WHAT THE TASK ASKS — Return all lines of the records that contain the word "Given".

RECORDS FOR PROCESSING: Begin

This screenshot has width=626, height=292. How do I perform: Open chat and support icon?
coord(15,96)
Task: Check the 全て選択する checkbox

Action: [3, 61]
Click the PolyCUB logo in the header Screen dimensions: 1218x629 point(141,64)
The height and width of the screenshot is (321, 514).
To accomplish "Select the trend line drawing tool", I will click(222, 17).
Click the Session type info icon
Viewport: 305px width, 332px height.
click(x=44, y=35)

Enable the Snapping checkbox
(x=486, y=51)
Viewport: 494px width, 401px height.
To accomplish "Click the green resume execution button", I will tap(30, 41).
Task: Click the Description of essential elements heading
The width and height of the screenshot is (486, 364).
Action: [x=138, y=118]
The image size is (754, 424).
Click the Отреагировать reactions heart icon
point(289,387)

RECORDS FOR PROCESSING: End
RECORDS FOR PROCESSING: Begin

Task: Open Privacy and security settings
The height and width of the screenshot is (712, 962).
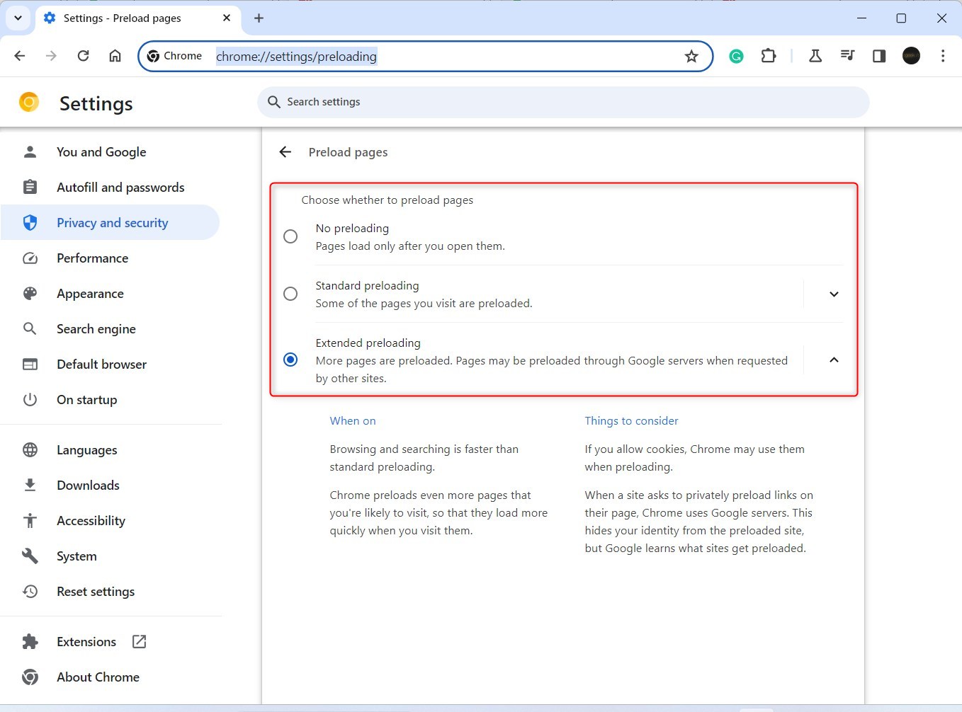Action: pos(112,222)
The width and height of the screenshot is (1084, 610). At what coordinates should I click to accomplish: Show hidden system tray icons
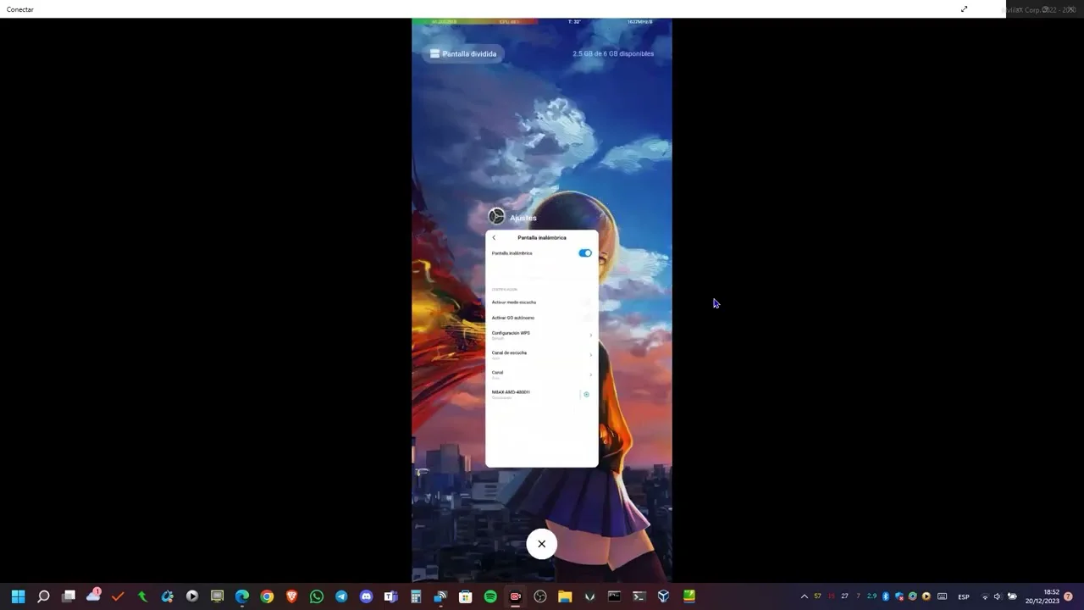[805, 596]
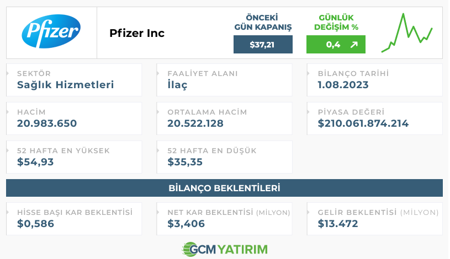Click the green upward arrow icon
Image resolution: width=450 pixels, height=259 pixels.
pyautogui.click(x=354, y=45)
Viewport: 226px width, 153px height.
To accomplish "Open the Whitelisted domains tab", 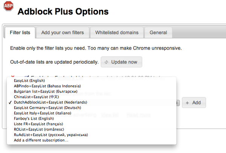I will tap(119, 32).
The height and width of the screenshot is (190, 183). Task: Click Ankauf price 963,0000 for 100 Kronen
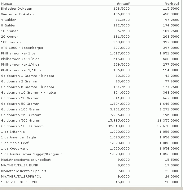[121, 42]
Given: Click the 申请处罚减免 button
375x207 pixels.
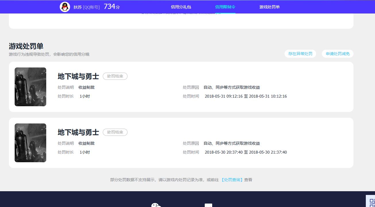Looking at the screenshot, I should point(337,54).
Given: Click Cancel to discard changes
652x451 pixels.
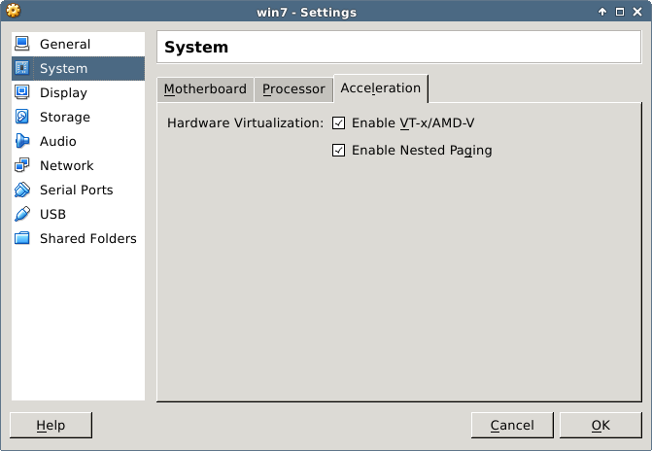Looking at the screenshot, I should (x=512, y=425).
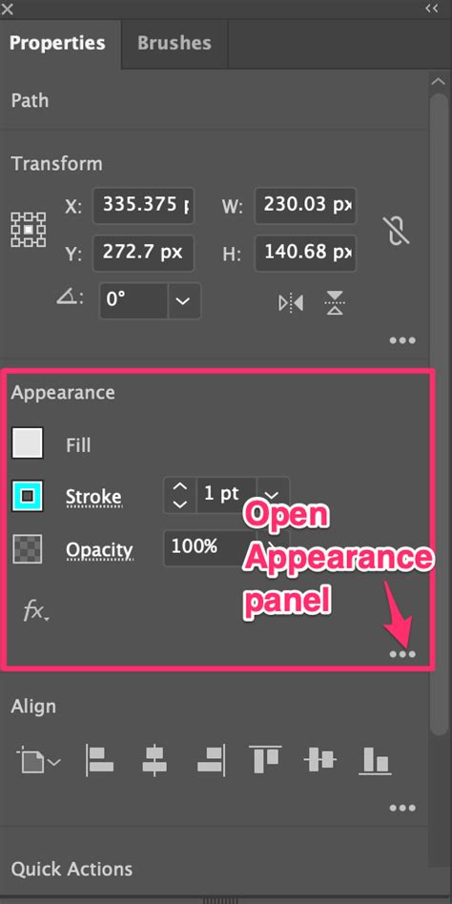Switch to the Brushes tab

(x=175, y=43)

RECORDS FOR PROCESSING: End
RECORDS FOR PROCESSING: Begin

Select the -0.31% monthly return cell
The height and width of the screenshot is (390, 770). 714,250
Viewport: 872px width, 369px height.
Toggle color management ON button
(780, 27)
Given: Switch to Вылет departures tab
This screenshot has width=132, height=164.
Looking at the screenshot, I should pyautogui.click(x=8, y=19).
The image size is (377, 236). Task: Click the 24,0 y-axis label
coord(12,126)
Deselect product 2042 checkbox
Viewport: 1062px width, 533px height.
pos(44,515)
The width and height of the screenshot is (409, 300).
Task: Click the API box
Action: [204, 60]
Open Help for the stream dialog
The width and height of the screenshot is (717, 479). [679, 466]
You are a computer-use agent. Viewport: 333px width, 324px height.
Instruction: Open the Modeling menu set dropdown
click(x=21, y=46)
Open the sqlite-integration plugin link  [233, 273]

RECORDS FOR PROCESSING: End

EXERCISE RESPONSE —
Given: Click the 申请处罚减免 button
Given: Click Cancel to discard changes
Given: Switch to Вылет departures tab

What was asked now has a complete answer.